The weapons you are looking for are currently unavailable. The country might be experiencing technical difficulties, or you may need to adjust your weapons inspectors mandate.

The page was created on February 12 - before the invasion and subsequent occupation - and clocked-up a million and half page impressions that month. Prankster Anthony Cox told us that he'd even received a message from the UN inspection team in New York, telling him it had cheered up the office.

"But the ironic thing," says Anthony, "is it wasn't supposed to be anti-war. It was mean to make six people laugh.

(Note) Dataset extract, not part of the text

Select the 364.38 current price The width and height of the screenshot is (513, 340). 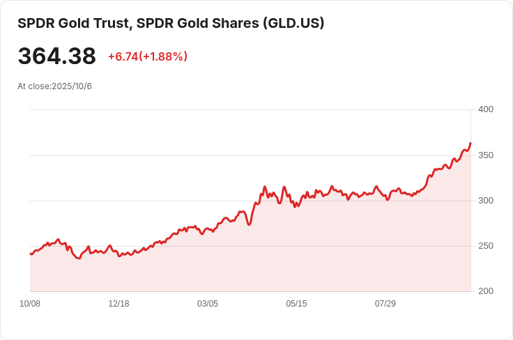point(56,56)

I'm not pro-war but I think it was justified."

"It's just easier to take a potshot at George W Bush than anyone else."

Register fan Anthony says that this was no Googlebomb.

But the most notorious Googlebomb of recent vintage has also been Iraq-related... and was helped the top by the assidious manipulation of one of Google's own employees, one Jason Shellen. Type "French Military Victories" into Google and hit I'm Feeling Lucky and you're told that no web pages match the search string. Not by Google, of course, but by another prank page, this one.

There's an interesting analysis of how Shellen helped this to the top of Google's page results by Namebase founder Daniel Brandt, here. Brandt asserts that Shellen used "cloaking" techniques to achieve this result. Cloaking is the term for feeding Google's website crawlers specially modified pages. Shellen loaded 33 of his archive pages with links to the prank page, links which are not present on the regular pages. So the bot saw them, while we can't. Naturally, Google frowns on such practices and in its FAQ for webmasters warns that "Google may permanently ban from our index any sites or site authors that engage in cloaking to distort their search rankings."

In an official response, Google said that Shellen had not used cloaking but declined to say if any disciplinary action had been taken against him.

Shellen has recently spoken out to assure a panicking tech-blog circuit - a giddy social whirl of conferences and and other airmile aggregation opportunities - that Google has no plans to remove weblogs from the main index. However the problem of downgrading the unwelcome results of blog noise - what one reader called "the lint of the Internet", referring to the low quality of information represented by empty trackback pages and mindless links - is a problem that continues to tax Google's celebrated phalanx of PhDs.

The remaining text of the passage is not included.